At the line that includes "Top Designer (112, 85)", begin writing out the entries below exactly, and continue through the last line without adding anything.

(Dataset entries)
• • • • • • •
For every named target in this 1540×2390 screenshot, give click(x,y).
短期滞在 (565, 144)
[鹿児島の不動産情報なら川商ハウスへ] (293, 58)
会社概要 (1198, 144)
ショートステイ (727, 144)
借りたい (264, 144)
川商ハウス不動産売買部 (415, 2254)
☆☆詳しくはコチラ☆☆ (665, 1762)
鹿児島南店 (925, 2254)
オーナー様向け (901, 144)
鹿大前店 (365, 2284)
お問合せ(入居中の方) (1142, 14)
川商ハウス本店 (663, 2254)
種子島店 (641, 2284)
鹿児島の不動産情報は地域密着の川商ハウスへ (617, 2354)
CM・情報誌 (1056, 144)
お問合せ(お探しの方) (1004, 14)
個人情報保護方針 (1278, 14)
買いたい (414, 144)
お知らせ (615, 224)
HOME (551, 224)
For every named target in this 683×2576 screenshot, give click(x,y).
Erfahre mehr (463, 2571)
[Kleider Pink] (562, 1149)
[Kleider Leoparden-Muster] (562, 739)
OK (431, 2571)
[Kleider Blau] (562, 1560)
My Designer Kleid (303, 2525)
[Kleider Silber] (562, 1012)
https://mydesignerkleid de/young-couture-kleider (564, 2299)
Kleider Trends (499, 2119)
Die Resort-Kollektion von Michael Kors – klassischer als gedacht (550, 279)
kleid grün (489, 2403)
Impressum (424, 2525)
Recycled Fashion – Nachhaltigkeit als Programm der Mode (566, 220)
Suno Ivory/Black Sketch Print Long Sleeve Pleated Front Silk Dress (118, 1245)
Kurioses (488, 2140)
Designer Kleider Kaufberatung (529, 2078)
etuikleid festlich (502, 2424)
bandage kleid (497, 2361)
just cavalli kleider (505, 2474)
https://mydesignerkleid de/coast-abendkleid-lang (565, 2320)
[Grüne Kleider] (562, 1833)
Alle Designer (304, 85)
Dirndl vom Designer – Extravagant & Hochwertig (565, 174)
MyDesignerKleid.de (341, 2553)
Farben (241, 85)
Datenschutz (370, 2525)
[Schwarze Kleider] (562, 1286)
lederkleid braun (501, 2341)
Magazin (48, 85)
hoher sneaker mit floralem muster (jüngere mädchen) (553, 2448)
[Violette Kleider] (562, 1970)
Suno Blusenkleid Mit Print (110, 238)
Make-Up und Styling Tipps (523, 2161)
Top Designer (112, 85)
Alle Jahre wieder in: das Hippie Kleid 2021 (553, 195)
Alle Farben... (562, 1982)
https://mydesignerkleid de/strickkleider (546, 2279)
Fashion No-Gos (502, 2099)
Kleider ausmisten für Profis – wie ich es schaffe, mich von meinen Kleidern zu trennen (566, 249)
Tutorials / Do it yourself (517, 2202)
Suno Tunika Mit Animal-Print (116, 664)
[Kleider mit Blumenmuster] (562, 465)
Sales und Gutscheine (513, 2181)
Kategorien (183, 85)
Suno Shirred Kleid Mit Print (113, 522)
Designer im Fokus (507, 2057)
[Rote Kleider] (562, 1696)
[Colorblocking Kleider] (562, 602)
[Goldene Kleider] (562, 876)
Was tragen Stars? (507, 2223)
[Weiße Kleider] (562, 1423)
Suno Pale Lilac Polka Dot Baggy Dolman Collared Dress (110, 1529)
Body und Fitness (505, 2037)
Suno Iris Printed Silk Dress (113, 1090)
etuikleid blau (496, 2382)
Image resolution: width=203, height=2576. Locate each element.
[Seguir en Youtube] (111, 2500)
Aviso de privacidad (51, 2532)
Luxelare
• • • • • • •
Your response:
Top Designer (112, 85)
Alle Jahre wieder in: das Hippie Kleid 2021 (553, 195)
Alle Farben... (562, 1982)
https://mydesignerkleid de/strickkleider (546, 2279)
Fashion No-Gos (502, 2099)
Kleider ausmisten für Profis – wie ich es schaffe, mich von meinen Kleidern zu trennen (566, 249)
Tutorials / Do it yourself (517, 2202)
Suno Tunika Mit Animal-Print (116, 664)
[Kleider mit Blumenmuster] (562, 465)
Sales und Gutscheine (513, 2181)
Kategorien (183, 85)
Suno Shirred Kleid Mit Print (113, 522)
Designer im Fokus (507, 2057)
[Rote Kleider] (562, 1696)
[Colorblocking Kleider] (562, 602)
[Goldene Kleider] (562, 876)
Was tragen Stars? (507, 2223)
[Weiße Kleider] (562, 1423)
Suno Pale Lilac Polka Dot Baggy Dolman Collared Dress (110, 1529)
Body und Fitness (505, 2037)
Suno Iris Printed Silk Dress (113, 1090)
etuikleid blau (496, 2382)
Image resolution: width=203, height=2576. Locate each element.
[Seguir en Youtube] (111, 2500)
Aviso de privacidad (51, 2532)
Luxelare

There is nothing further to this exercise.